We wonder whether the head had something to do with this.

Evidence so far and conjecture point to the Nok culture being an agricultural society proficient in iron smelting and forging. A society hierarchically structured with a common religious and/or political focus.

The Nok people probably practised ancestor cult and believed in witchcraft. An element of ancestor worship is usual in West African belief.

Religious in purpose as evidenced by their subject and attitude, many of the Nok terracotta figures were cult objects and commemorative figures representing deities, spirit figures, mythical beings or deified ancestors. The sculptures are imbued with both vitality and life. The strength of the psychic content that we feel inherent in this head leads us to see in it an expression of its importance as the seat of vital strength.

Nok sculpture in terracotta, the oldest we know of in Africa so far, is of such sophistication and technical excellence that it cannot be an act of spontaneous creativity and must be preceded by a developed tradition. It has high artistic merit both in form and beauty. Furthermore, it may possibly have had a profound influence, even if only a collateral one, on subsequent Yoruba art tradition, after having meanwhile contributed to various expressions of terracotta sculpture.

Though the transition in time and space between Nok and Yoruba is largely unaccounted for, we feel that future discoveries may give the answer, as was the case with Greece for the period between Mycenaean and Geometric.

Exhibited and Published:
Arts africains dans les collections genevoises, cat. no. 86, pp. 103, 46 fig. 22.
Afrikanische Keramik, cat. no. 43, p. 206 col. pl. 1.
Ouvertures sur l'art africain, cat. no.3, pp. 57, 19 ill.
Corps sublimes, cat. no. 19, pp. 249, 17 ill.
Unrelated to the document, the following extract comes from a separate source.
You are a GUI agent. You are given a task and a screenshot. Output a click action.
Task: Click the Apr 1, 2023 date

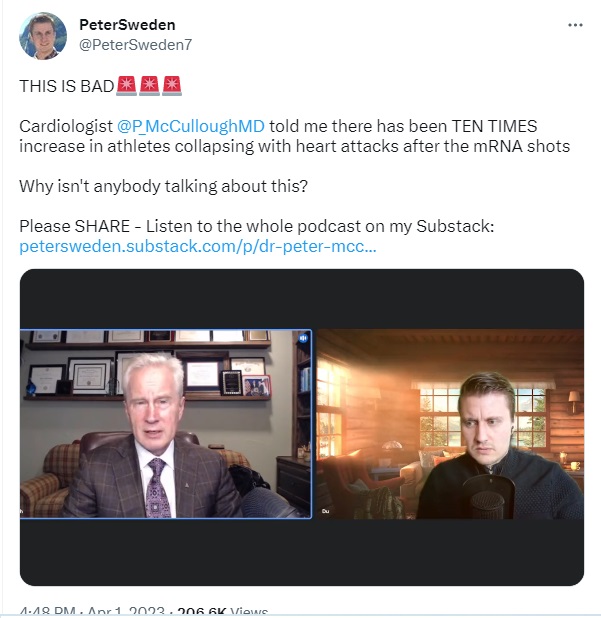(126, 612)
Fagg, B: Nok Terracottas (Lagos, 1977), no. 59, pl. 59.
Arseniev, V.: Culture de l'ancienne espace nigérienne,"Hermitage Readings". The George Ortiz Collection,
St. Petersburg (12 April 1993), pp. 18-22, 27.

Ethnography Glossary

1 Jos Museum 70 J 20.9: Fagg, B.: Nok Terracottas, no. 10.

2 Jos Museum 60 J 2; 70 J 20.10: Fagg, B: op. cit., nos. 15, 20.

3 Jos Museum 60 J 2: Fagg, B: op. cit., no. 15

4 On account of its appearance and the feeling which it exudes.